Deep learning refers to the depth of algorithmic processing that is being used. Researchers realized that rather than relying on a single, complex algorithm layer to process information, a series of single-purpose filters could be used. This concept resembles the way that biological neural networks were thought to function, with millions of simple neurons either firing or not, coming together to interpret complex information coursing through the brain.
Artificial neural networks built using deep learning is the end goal of most machine learning in AI today. While the idea for such systems has been around for a long time, the computational ability to put together millions of layers and process billions of datapoints to train them has only recently emerged. So far, it’s been the most impressive approach to building thinking machines.
What Are the Alternatives to Machine Learning?
Machine learning is seen as almost synonymous with AI today because the technique has found such success in processing and interpreting ambiguous data… which is mostly what the real world has to offer.

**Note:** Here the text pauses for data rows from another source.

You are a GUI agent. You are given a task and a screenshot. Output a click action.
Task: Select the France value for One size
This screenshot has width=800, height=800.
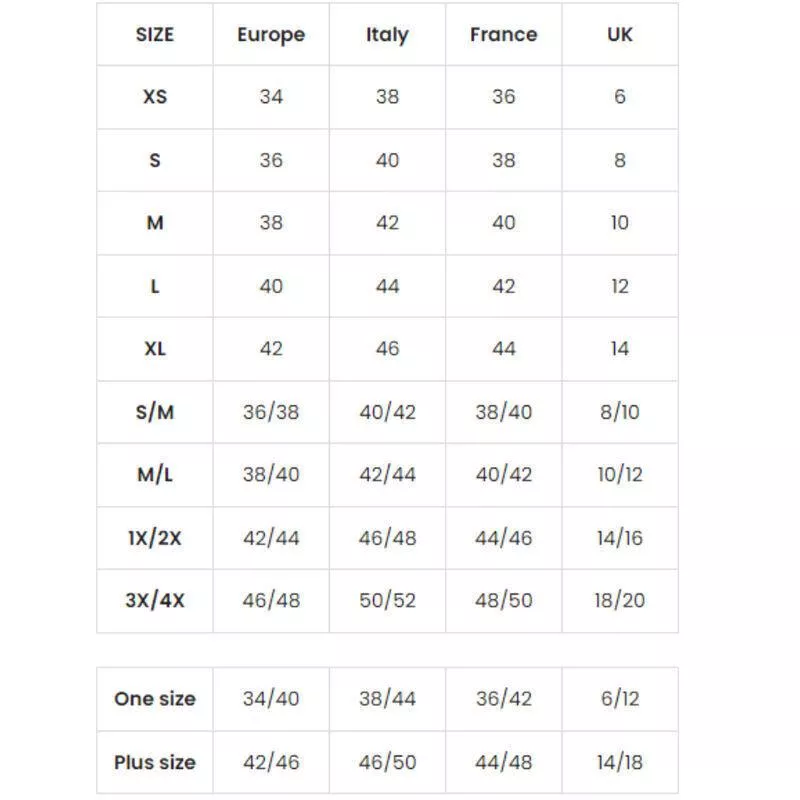click(x=503, y=699)
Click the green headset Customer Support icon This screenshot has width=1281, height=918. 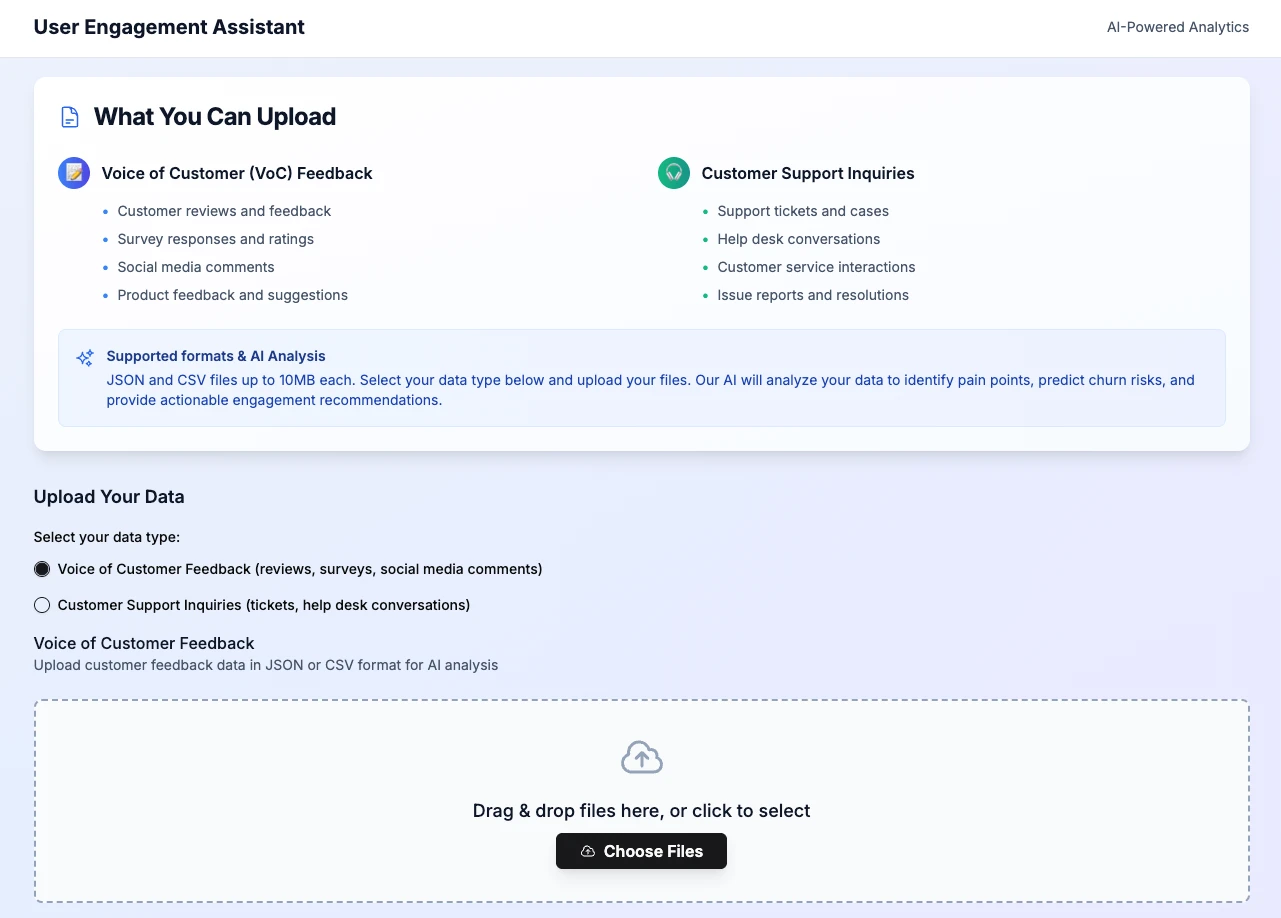674,173
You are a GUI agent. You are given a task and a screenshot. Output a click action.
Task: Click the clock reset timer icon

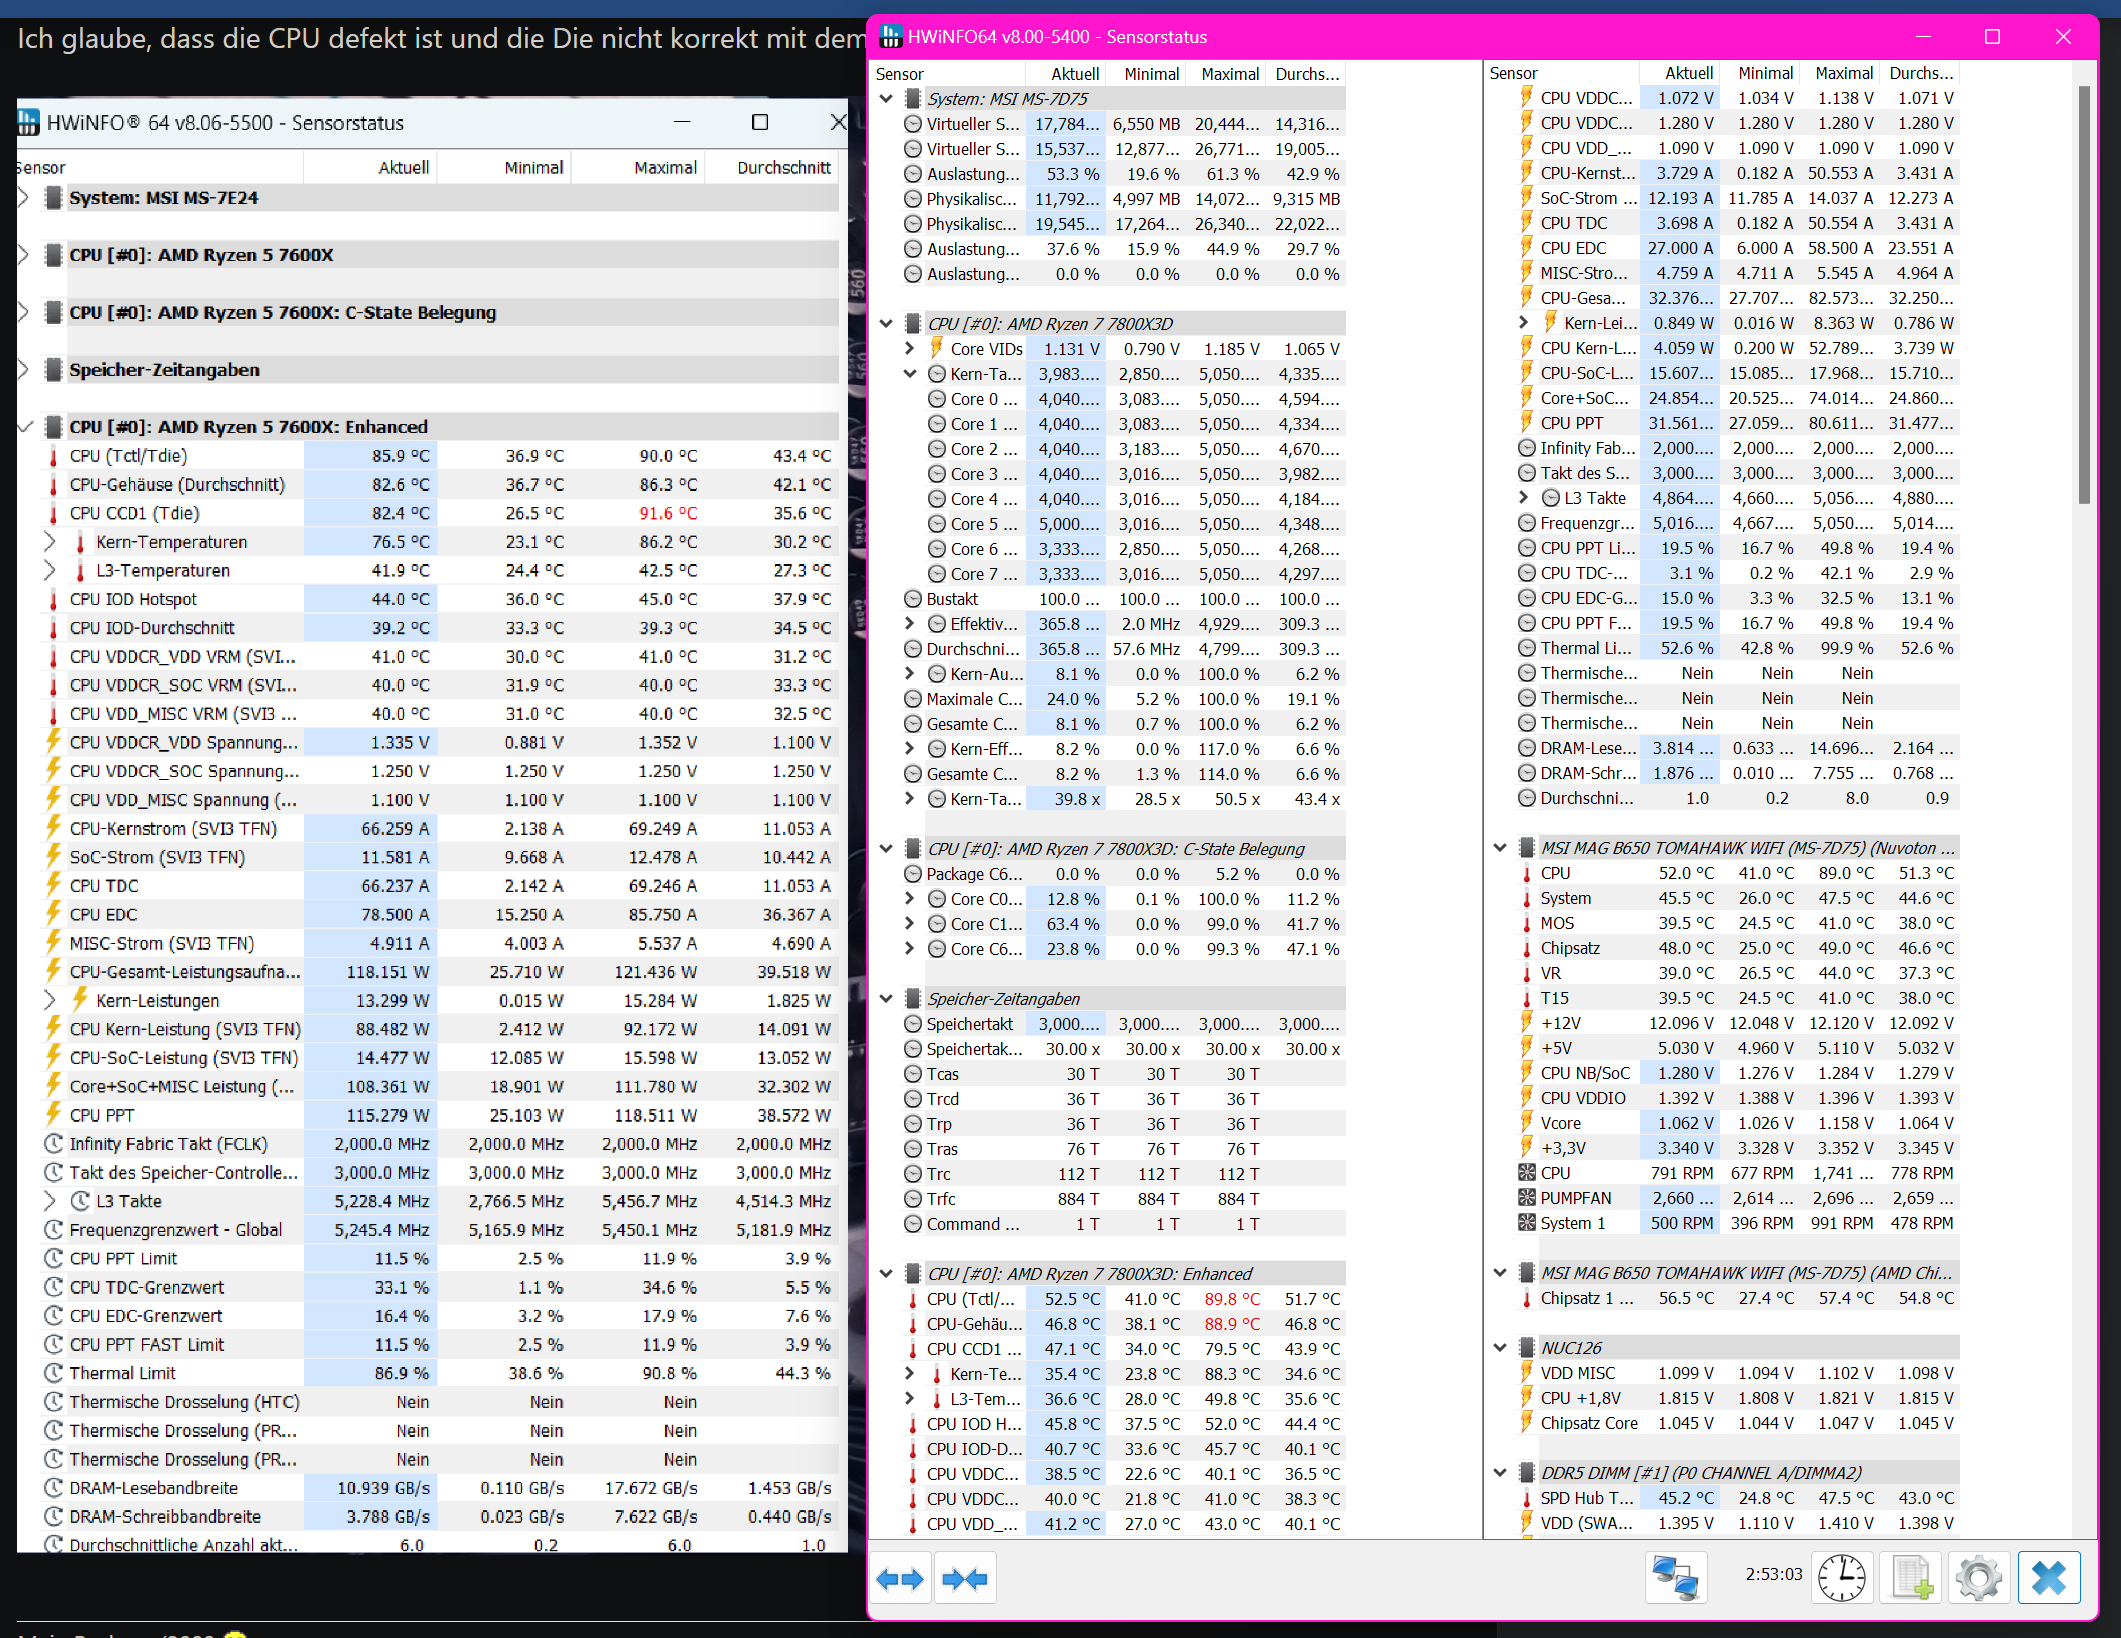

But for many decades, before computer processing and data storage had a chance to catch up to the promise of neural networks and probabilistic reasoning, other approaches to AI were thought to be more favorable.
Many early AI scientists pursued symbolic artificial intelligence systems. These were more straightforward implementations of logical rule-based systems, using big databases full of answers and straightforward IF/THEN reasoning. But they performed poorly addressing new and unknown types of problems or ones without definitive answers.
Other approaches include evolutionary algorithms, which use evolutionary metaphors to optimize performance, and situational approaches which build simple behaviors into small subsystems to create emergent intelligence through environmental interaction.
Symbolic AI doesn’t involve machine learning since the rules of the system are hardcoded as it is built. Some of the other approaches could, in a sense, be defined as machine learning since they involve adaptive reasoning over time. But as a practical matter, most people don’t include them in the machine learning definition in use today.
Other types of machine learning algorithms, such as linear or logistic regression, clustering, or Bayesian networks are also used in special purpose AI, however. And research continues to find new methods and new ways to use existing methods to create reasoning machines.
That means that machine learning will continue to be a hot field and a key piece of AI engineering for decades to come.